◆ **EXTRACT TO READ**

Two experts offer insights on what seems to be a particularly troubling time for public health, both in the US and internationally.

The first US case of polio in ten years was diagnosed in New York. There have been a number of unexplained cases of hepatitis in children. Tuberculosis cases are on the rise. And there’s been an uptick in cases of scarlet fever in the United Kingdom. What’s going on? And what can we do about it?

Julie Swann is a systems engineer with expertise in public health whose work focuses on making health care more efficient, effective, and equitable. Swann is the department head and professor in the industrial and systems engineering department at North Carolina State University. Matt Koci is a virologist and immunologist whose work focuses on host-microbe interactions; he is a professor in NC State’s poultry science department.

Here, Swann and Koci answer questions about overlapping crises and best responses:

It feels like we’re seeing an increase in both the emergence of new diseases, such as COVID-19, and a re-emergence of diseases that many people associate only with history books, such as polio and scarlet fever. What’s contributing to this apparent increase in public health problems?

Swann: I think there are a couple of things going on. We may have more attention from the media on reporting disease, and we could have more awareness from the public about the potential of a new outbreak to impact our lives. Those are generally positive.

On the other hand, I do think that we are seeing disease trends that matter, in terms of new diseases (e.g., from Zika virus), diseases affecting new populations or transmitting in new ways (e.g., monkeypox), and diseases reoccurring that were almost eradicated (e.g., polio). I expect these to continue over the coming years. We have almost 8 billion people in the world, and that is projected to grow to almost 10 billion by 2050. We have an increase in natural disasters that can lead to displacement of people and animals, bringing them in critical contact. Compared to previous centuries, the level of global travel and connectivity is astounding. Science has delivered us effective vaccines for some diseases like polio, although the (unneeded) rise in vaccine hesitancy is leaving communities vulnerable to preventable disease. We also do not focus enough of our resources on preventing disease in the US and globally, and we find ourselves scrambling to respond to new, preventable, or neglected diseases. Unfortunately, I expect this to be the “new normal.”

Koci: The answer depends on which disease you’re talking about. The new diseases are the hardest to know for sure. Some of it is just really bad luck. The wrong person comes in contact with the wrong wild animal infected with a strain that just happens to be well suited for jumping to humans. The more humans move into previously wild areas, the more the numbers of these interactions go up, the more the likelihood of that happening goes up year after year.

◆ **THE DATA**
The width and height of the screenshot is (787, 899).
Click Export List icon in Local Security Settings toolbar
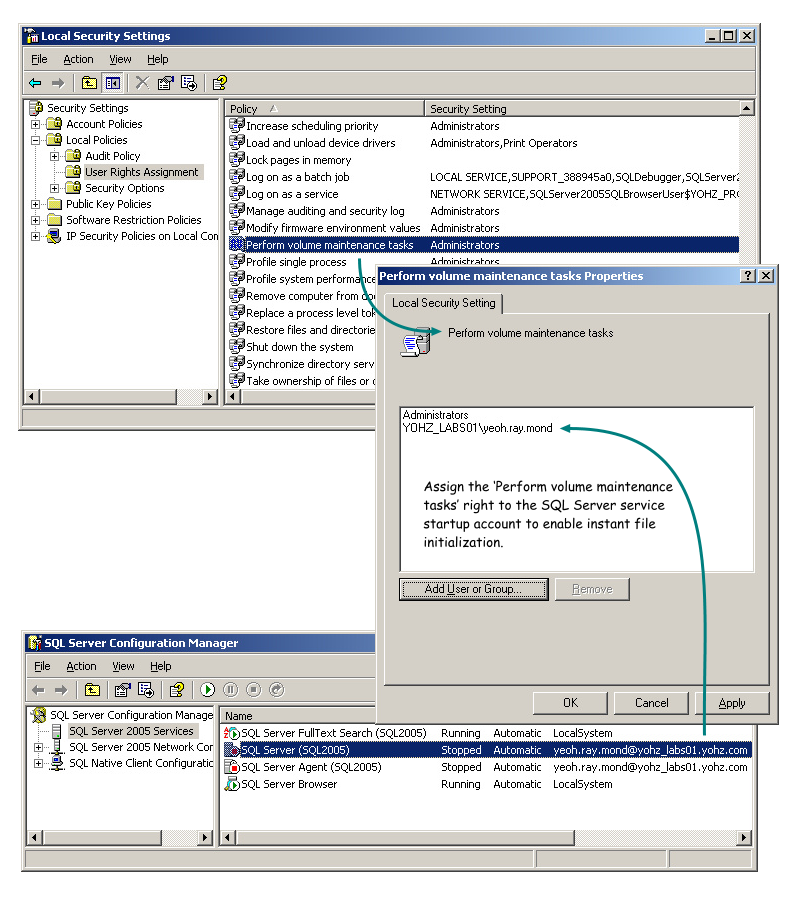click(x=188, y=83)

◆ **TASKS AND EXERCISES**
a. In the interview on public health, why does Koci say the chance of a new disease jumping to humans rises year after year? Answer in one to three sentences.
b. Answer these questions from the interview on public health, one line each:
(i) Where was the first US case of polio in ten years diagnosed?
(ii) In which department is Koci a professor?
(iii) According to Swann, what is the world population projected to grow to by 2050?

◆ **SOLUTIONS PER TASK**
a. It takes the wrong person meeting the wrong wild animal infected with a strain suited to jumping to humans. As humans move into previously wild areas, these interactions become more frequent, so the likelihood goes up year after year.

b.
(i) New York
(ii) The poultry science department at NC State
(iii) Almost 10 billion